* [WHAT YOU ARE ASKED TO DO]:
Copy every line below precisely as it appears.

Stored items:
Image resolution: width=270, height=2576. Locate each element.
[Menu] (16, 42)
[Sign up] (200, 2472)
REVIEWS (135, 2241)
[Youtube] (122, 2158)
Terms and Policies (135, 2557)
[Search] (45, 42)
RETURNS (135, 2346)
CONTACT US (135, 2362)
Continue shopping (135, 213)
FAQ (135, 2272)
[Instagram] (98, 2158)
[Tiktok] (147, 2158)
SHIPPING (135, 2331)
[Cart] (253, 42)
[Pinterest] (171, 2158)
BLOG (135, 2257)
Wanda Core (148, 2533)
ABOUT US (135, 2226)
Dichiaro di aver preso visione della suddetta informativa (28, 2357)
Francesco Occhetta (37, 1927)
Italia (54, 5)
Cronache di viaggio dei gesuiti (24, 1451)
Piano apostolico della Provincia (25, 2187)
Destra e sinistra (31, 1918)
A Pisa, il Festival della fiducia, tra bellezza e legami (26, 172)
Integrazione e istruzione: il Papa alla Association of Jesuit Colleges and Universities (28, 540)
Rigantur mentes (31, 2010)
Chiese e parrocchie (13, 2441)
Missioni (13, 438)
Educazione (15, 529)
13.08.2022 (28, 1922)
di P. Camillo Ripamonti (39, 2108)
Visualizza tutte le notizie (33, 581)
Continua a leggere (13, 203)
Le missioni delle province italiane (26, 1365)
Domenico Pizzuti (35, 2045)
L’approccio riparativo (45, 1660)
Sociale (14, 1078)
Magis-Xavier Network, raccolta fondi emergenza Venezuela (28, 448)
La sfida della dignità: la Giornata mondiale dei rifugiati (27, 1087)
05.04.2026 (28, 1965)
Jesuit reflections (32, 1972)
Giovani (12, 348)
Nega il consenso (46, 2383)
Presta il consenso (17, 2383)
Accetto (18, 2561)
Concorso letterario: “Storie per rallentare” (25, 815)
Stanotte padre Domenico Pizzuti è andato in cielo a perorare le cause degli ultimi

* [OUTPUT]:
Image resolution: width=270, height=2576. Locate each element.
[Menu] (16, 42)
[Sign up] (200, 2472)
REVIEWS (135, 2241)
[Youtube] (122, 2158)
Terms and Policies (135, 2557)
[Search] (45, 42)
RETURNS (135, 2346)
CONTACT US (135, 2362)
Continue shopping (135, 213)
FAQ (135, 2272)
[Instagram] (98, 2158)
[Tiktok] (147, 2158)
SHIPPING (135, 2331)
[Cart] (253, 42)
[Pinterest] (171, 2158)
BLOG (135, 2257)
Wanda Core (148, 2533)
ABOUT US (135, 2226)
Dichiaro di aver preso visione della suddetta informativa (28, 2357)
Francesco Occhetta (37, 1927)
Italia (54, 5)
Cronache di viaggio dei gesuiti (24, 1451)
Piano apostolico della Provincia (25, 2187)
Destra e sinistra (31, 1918)
A Pisa, il Festival della fiducia, tra bellezza e legami (26, 172)
Integrazione e istruzione: il Papa alla Association of Jesuit Colleges and Universities (28, 540)
Rigantur mentes (31, 2010)
Chiese e parrocchie (13, 2441)
Missioni (13, 438)
Educazione (15, 529)
13.08.2022 (28, 1922)
di P. Camillo Ripamonti (39, 2108)
Visualizza tutte le notizie (33, 581)
Continua a leggere (13, 203)
Le missioni delle province italiane (26, 1365)
Domenico Pizzuti (35, 2045)
L’approccio riparativo (45, 1660)
Sociale (14, 1078)
Magis-Xavier Network, raccolta fondi emergenza Venezuela (28, 448)
La sfida della dignità: la Giornata mondiale dei rifugiati (27, 1087)
05.04.2026 (28, 1965)
Jesuit reflections (32, 1972)
Giovani (12, 348)
Nega il consenso (46, 2383)
Presta il consenso (17, 2383)
Accetto (18, 2561)
Concorso letterario: “Storie per rallentare” (25, 815)
Stanotte padre Domenico Pizzuti è andato in cielo a perorare le cause degli ultimi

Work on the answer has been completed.